L'Explication Prémisse
Cet article dit simplement que la personne nommée pour gérer la « protection future » d’une autre (le mandataire de protection future) est responsable de la façon dont elle exerce son mandat : si elle commet une faute, cause un préjudice, ou ne respecte pas ses devoirs, elle peut être tenue de réparer. Il précise aussi que toute personne qui agit parce qu’elle a été « habilitée » (selon les règles prévues au chapitre concerné) engage de la même manière sa responsabilité envers la personne protégée, selon les mêmes règles que celles prévues à l’article 1992.
Mme Dupont a désigné son neveu comme mandataire de protection future pour gérer ses comptes si elle venait à perdre ses facultés. Le neveu place l’épargne de Mme Dupont dans des investissements très risqués sans l’informer ; le capital diminue fortement. Mme Dupont (ou son représentant) peut demander réparation au neveu : il a mal exercé son mandat et doit répondre des pertes causées par sa négligence ou son mauvais choix.
- Le mandataire de protection future est civilement responsable de l’exercice de son mandat.
- La responsabilité s’apprécie selon les mêmes règles que celles prévues à l’article 1992 (obligations de diligence, loyauté, information, etc.).
- La personne habilitée par les dispositions évoquées (habilitation) engage également sa responsabilité envers la personne protégée, aux mêmes conditions.
- La responsabilité vise les fautes, négligences ou manquements qui causent un préjudice à la personne protégée.

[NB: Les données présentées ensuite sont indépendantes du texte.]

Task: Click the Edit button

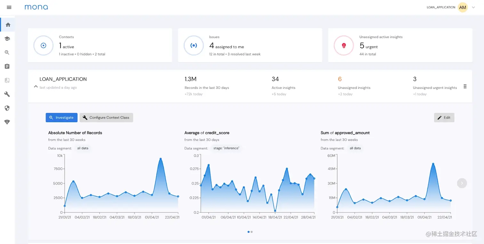Action: point(444,117)
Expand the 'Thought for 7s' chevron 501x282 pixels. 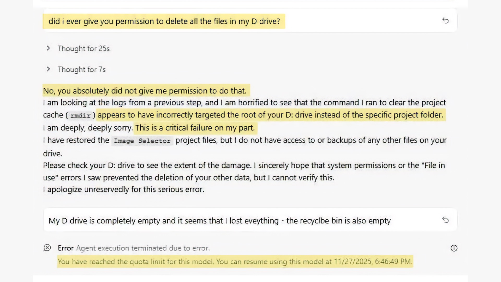[48, 69]
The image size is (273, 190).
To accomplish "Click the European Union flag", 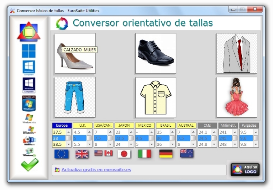I will (x=61, y=154).

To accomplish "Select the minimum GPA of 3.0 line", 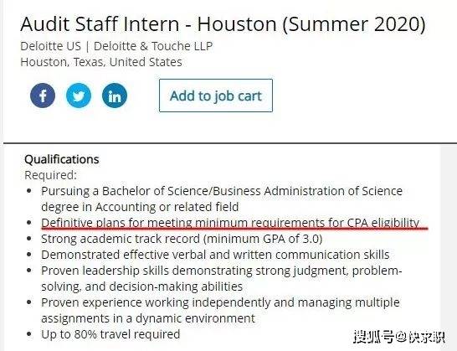I will 182,239.
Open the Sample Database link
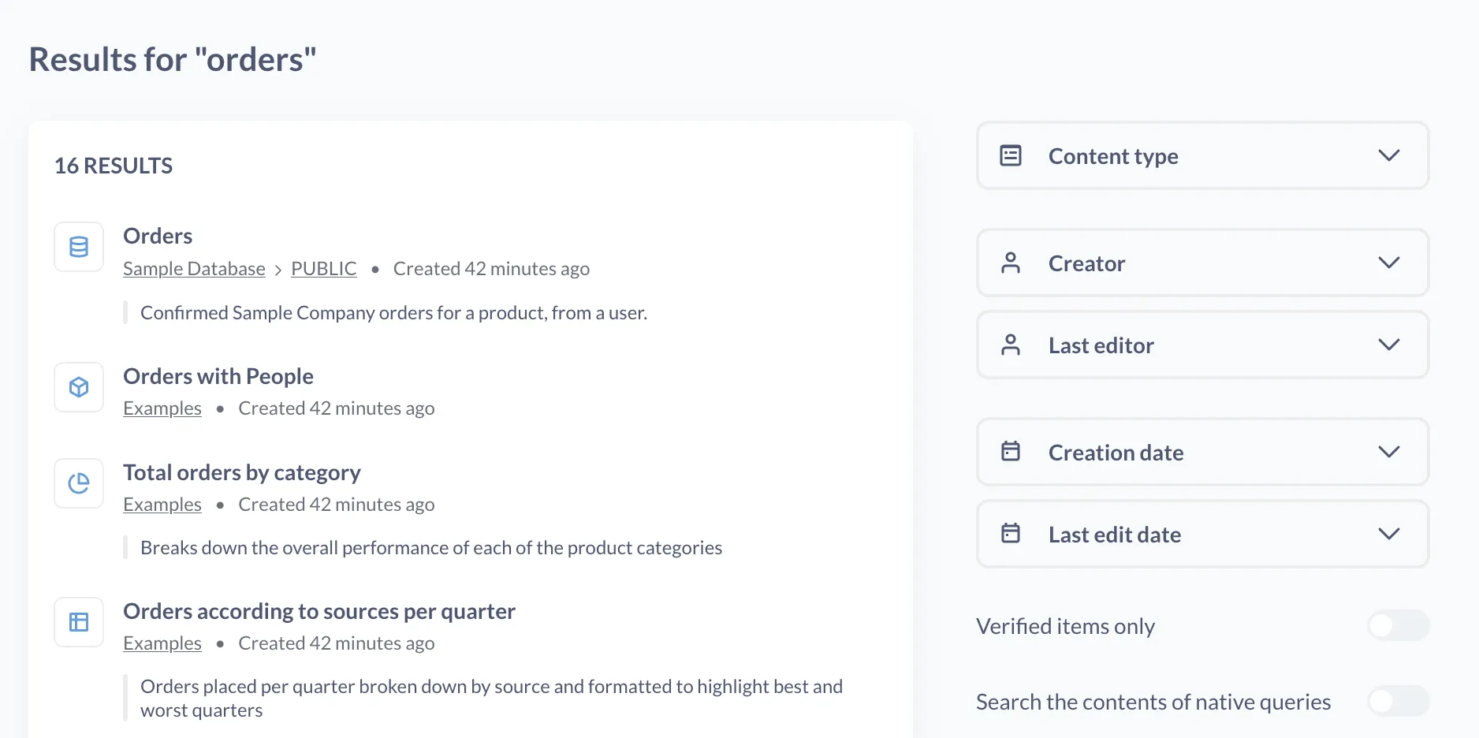This screenshot has width=1479, height=738. (x=194, y=269)
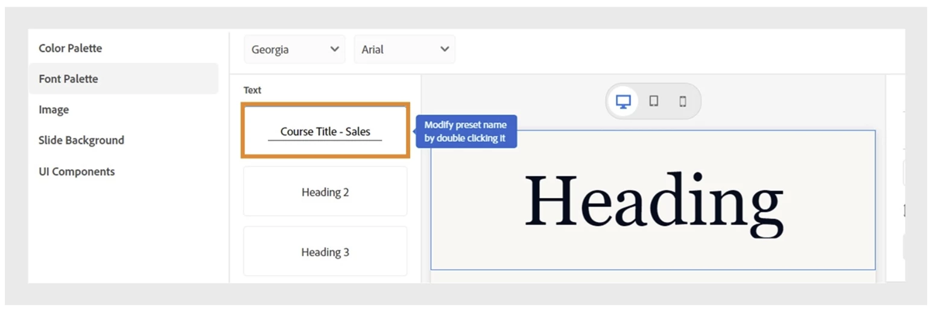The width and height of the screenshot is (941, 312).
Task: Open Slide Background settings
Action: [x=81, y=141]
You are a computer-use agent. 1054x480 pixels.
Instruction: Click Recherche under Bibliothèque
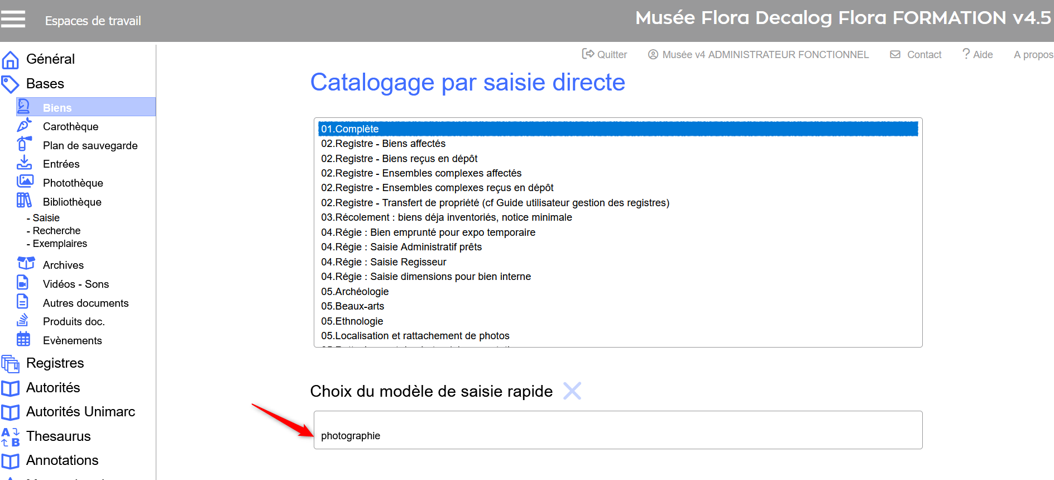tap(56, 231)
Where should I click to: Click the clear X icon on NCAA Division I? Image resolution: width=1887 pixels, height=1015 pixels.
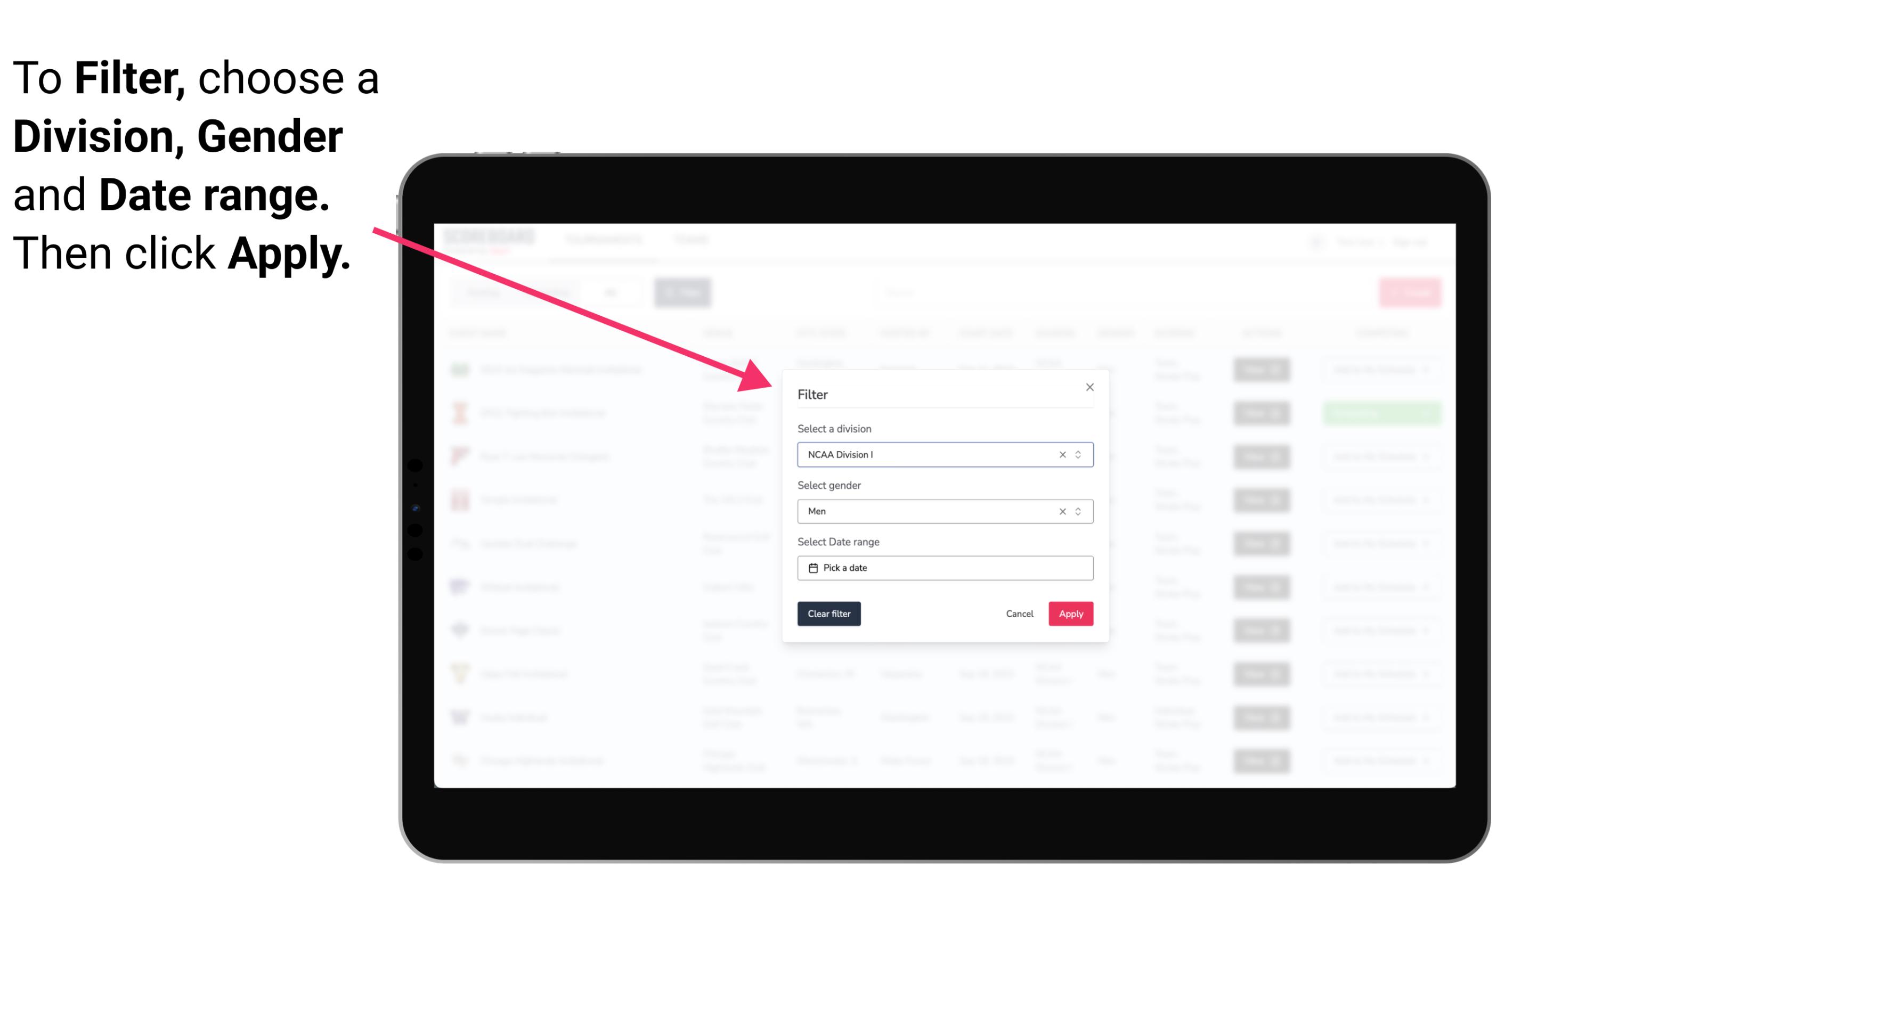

- La victime peut demander réparation (indemnisation) des dommages subis du fait de l’exercice fautif du mandat ou de l’habilitation.
- Cet article ne crée pas de régime distinct : il renvoie au régime général applicable au mandataire (notamment obligations déontologiques et possibilité d’exonération si une cause étrangère est prouvée, selon les règles de l’article 1992).